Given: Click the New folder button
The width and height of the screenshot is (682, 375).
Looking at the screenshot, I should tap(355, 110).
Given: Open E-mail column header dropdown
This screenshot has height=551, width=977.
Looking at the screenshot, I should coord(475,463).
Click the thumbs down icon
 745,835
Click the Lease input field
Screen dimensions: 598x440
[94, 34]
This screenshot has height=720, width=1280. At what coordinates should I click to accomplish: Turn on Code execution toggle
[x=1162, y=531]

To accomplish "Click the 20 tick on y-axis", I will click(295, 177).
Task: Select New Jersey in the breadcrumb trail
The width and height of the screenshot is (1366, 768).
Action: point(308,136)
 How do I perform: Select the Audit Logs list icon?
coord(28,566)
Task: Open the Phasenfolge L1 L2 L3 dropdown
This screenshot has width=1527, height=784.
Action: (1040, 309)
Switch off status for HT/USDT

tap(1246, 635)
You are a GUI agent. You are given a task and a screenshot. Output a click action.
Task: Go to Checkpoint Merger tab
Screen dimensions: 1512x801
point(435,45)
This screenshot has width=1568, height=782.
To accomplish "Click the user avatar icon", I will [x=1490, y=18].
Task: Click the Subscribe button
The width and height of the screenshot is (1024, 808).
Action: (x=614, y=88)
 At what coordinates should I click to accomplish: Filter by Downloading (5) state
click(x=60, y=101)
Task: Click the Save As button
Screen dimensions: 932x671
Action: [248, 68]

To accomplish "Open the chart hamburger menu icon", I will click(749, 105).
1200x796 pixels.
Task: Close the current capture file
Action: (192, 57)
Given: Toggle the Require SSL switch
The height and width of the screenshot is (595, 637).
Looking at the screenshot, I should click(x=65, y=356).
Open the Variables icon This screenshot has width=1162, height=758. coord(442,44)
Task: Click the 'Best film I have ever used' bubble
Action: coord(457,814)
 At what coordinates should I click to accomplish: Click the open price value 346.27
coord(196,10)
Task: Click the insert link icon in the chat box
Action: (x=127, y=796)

********

*Task objective:* Copy all of the data above line for line, leaving every word, number, and punctuation mark unchanged.

*Exercise response:*
Given: Click the New folder button
The width and height of the screenshot is (682, 375).
Looking at the screenshot, I should tap(355, 110).
Given: Open E-mail column header dropdown
This screenshot has height=551, width=977.
Looking at the screenshot, I should coord(475,463).
Click the thumbs down icon
 745,835
Click the Lease input field
Screen dimensions: 598x440
[94, 34]
This screenshot has height=720, width=1280. At what coordinates should I click to accomplish: Turn on Code execution toggle
[x=1162, y=531]

To accomplish "Click the 20 tick on y-axis", I will click(295, 177).
Task: Select New Jersey in the breadcrumb trail
The width and height of the screenshot is (1366, 768).
Action: point(308,136)
 How do I perform: Select the Audit Logs list icon?
coord(28,566)
Task: Open the Phasenfolge L1 L2 L3 dropdown
This screenshot has width=1527, height=784.
Action: (1040, 309)
Switch off status for HT/USDT

tap(1246, 635)
You are a GUI agent. You are given a task and a screenshot. Output a click action.
Task: Go to Checkpoint Merger tab
Screen dimensions: 1512x801
point(435,45)
This screenshot has width=1568, height=782.
To accomplish "Click the user avatar icon", I will [x=1490, y=18].
Task: Click the Subscribe button
The width and height of the screenshot is (1024, 808).
Action: (x=614, y=88)
 At what coordinates should I click to accomplish: Filter by Downloading (5) state
click(x=60, y=101)
Task: Click the Save As button
Screen dimensions: 932x671
Action: [248, 68]

To accomplish "Open the chart hamburger menu icon", I will click(749, 105).
1200x796 pixels.
Task: Close the current capture file
Action: (192, 57)
Given: Toggle the Require SSL switch
The height and width of the screenshot is (595, 637).
Looking at the screenshot, I should click(x=65, y=356).
Open the Variables icon This screenshot has width=1162, height=758. coord(442,44)
Task: Click the 'Best film I have ever used' bubble
Action: coord(457,814)
 At what coordinates should I click to accomplish: Click the open price value 346.27
coord(196,10)
Task: Click the insert link icon in the chat box
Action: (x=127, y=796)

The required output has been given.